The boy’s grandfather described the harrowing attack to the Waterbury Republican-American. James Butler said his grandson was playing near a trampoline when the bear emerged from thick woods behind the house.
“I heard him yell ‘bear,’ and when I looked up I saw his leg in the bear’s mouth and the bear was trying to pull him across the lawn,” Butler said.
Butler, who uses a wheelchair, rolled his chair toward the bear and threw a metal pole at its head, he told the newspaper.
The bear released the boy, but then grabbed the child once more and used its claws to try to roll the boy onto his back, the grandfather said.

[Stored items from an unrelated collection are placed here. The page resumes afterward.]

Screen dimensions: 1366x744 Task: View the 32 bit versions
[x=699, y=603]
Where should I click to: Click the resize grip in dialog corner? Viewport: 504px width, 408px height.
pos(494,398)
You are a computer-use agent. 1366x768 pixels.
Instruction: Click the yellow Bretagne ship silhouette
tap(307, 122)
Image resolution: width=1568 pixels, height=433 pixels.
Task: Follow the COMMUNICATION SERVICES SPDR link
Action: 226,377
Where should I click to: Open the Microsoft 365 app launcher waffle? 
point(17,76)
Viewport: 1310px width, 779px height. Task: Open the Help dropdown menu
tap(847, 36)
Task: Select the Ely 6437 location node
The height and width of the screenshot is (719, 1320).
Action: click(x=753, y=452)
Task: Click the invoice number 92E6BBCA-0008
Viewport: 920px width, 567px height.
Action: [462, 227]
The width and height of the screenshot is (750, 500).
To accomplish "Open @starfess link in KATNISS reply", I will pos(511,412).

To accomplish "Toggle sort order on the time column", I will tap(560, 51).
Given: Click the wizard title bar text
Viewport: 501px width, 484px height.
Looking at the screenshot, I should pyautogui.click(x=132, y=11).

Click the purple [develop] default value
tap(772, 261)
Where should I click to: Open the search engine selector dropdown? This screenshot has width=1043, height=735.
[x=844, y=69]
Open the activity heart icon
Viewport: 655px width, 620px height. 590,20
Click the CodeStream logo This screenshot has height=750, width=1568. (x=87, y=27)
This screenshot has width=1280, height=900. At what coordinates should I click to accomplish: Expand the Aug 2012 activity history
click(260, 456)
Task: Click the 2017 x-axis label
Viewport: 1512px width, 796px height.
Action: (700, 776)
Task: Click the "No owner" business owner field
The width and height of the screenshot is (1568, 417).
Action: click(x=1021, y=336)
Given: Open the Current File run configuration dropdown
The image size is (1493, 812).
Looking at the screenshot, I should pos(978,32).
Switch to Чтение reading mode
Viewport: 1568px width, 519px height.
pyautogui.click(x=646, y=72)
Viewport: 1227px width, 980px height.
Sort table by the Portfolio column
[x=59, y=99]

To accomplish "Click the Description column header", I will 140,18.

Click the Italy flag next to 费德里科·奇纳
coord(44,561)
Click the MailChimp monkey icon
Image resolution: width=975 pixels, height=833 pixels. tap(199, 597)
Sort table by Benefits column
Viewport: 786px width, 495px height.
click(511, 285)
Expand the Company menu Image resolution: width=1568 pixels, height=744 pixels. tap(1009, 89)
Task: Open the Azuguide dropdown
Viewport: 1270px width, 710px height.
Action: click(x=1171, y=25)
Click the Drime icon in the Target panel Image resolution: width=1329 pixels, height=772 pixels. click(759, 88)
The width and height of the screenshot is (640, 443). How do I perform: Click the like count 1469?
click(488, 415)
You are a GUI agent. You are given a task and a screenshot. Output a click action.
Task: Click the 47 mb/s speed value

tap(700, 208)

A neighbor, alerted by the boy’s screams, ran over and scared the bear away by waving a pipe and yelling, Butler said.
Once Butler and his grandson were safely inside the house, the bear returned, walked up a wheelchair ramp and looked at them through the screen door, Butler said.
“We thought he came through the screen,” Butler said. “There’s no doubt he was a big threat.”
The bear was fatally shot by the police a short time later.
Butler and his wife, Christina Anderson, who were inside the house when the bear attacked, said the boy suffered a puncture wound on one thigh, bite marks on one foot and ankle and claw marks on his back.
State biologist Jenny Dixon said the risk of negative bear-human interactions increases as Connecticut’s growing bear population acclimates to humans and develops a taste for their food.